**WHAT IS REQUIRED**
Retype the records in full, keeping each character as it is.

Collected data
▼

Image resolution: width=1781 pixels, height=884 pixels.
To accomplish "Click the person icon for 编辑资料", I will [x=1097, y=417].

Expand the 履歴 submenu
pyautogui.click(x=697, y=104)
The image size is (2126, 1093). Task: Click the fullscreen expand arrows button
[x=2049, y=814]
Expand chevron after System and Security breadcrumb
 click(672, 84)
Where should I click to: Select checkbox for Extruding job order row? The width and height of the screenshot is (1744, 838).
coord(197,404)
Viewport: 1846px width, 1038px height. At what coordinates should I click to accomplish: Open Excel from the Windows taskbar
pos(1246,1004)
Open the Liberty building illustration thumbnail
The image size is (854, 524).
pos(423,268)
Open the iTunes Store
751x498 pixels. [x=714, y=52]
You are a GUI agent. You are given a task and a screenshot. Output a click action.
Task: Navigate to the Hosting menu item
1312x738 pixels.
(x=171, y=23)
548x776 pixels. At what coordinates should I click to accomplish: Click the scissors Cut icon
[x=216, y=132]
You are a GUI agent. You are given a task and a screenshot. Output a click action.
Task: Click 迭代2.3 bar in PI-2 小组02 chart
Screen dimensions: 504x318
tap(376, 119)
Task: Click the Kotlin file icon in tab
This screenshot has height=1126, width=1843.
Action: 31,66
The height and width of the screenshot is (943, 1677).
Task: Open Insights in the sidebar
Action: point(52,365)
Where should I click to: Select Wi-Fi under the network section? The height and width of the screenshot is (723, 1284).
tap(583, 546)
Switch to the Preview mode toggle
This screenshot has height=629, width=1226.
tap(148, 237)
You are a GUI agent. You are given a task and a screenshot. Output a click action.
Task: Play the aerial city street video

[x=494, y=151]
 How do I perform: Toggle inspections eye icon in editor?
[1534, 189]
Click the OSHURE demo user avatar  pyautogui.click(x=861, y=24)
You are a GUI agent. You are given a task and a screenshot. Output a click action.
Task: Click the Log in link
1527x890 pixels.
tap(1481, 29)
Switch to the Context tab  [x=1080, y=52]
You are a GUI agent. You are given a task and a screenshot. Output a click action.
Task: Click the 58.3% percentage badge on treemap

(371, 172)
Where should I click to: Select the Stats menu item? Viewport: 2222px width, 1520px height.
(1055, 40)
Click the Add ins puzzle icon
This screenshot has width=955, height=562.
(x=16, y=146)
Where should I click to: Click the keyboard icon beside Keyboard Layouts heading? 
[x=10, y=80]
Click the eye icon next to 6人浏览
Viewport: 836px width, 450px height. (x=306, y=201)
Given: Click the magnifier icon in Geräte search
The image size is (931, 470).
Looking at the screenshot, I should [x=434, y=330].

▲

**RESPONSE TO THE EXERCISE**
Image resolution: width=1781 pixels, height=884 pixels.
To accomplish "Click the person icon for 编辑资料", I will [x=1097, y=417].

Expand the 履歴 submenu
pyautogui.click(x=697, y=104)
The image size is (2126, 1093). Task: Click the fullscreen expand arrows button
[x=2049, y=814]
Expand chevron after System and Security breadcrumb
 click(672, 84)
Where should I click to: Select checkbox for Extruding job order row? The width and height of the screenshot is (1744, 838).
coord(197,404)
Viewport: 1846px width, 1038px height. At what coordinates should I click to accomplish: Open Excel from the Windows taskbar
pos(1246,1004)
Open the Liberty building illustration thumbnail
The image size is (854, 524).
pos(423,268)
Open the iTunes Store
751x498 pixels. [x=714, y=52]
You are a GUI agent. You are given a task and a screenshot. Output a click action.
Task: Navigate to the Hosting menu item
1312x738 pixels.
(x=171, y=23)
548x776 pixels. At what coordinates should I click to accomplish: Click the scissors Cut icon
[x=216, y=132]
You are a GUI agent. You are given a task and a screenshot. Output a click action.
Task: Click 迭代2.3 bar in PI-2 小组02 chart
Screen dimensions: 504x318
tap(376, 119)
Task: Click the Kotlin file icon in tab
This screenshot has height=1126, width=1843.
Action: 31,66
The height and width of the screenshot is (943, 1677).
Task: Open Insights in the sidebar
Action: point(52,365)
Where should I click to: Select Wi-Fi under the network section? The height and width of the screenshot is (723, 1284).
tap(583, 546)
Switch to the Preview mode toggle
This screenshot has height=629, width=1226.
tap(148, 237)
You are a GUI agent. You are given a task and a screenshot. Output a click action.
Task: Play the aerial city street video

[x=494, y=151]
 How do I perform: Toggle inspections eye icon in editor?
[1534, 189]
Click the OSHURE demo user avatar  pyautogui.click(x=861, y=24)
You are a GUI agent. You are given a task and a screenshot. Output a click action.
Task: Click the Log in link
1527x890 pixels.
tap(1481, 29)
Switch to the Context tab  [x=1080, y=52]
You are a GUI agent. You are given a task and a screenshot. Output a click action.
Task: Click the 58.3% percentage badge on treemap

(371, 172)
Where should I click to: Select the Stats menu item? Viewport: 2222px width, 1520px height.
(1055, 40)
Click the Add ins puzzle icon
This screenshot has width=955, height=562.
(x=16, y=146)
Where should I click to: Click the keyboard icon beside Keyboard Layouts heading? 
[x=10, y=80]
Click the eye icon next to 6人浏览
Viewport: 836px width, 450px height. (x=306, y=201)
Given: Click the magnifier icon in Geräte search
The image size is (931, 470).
Looking at the screenshot, I should [x=434, y=330].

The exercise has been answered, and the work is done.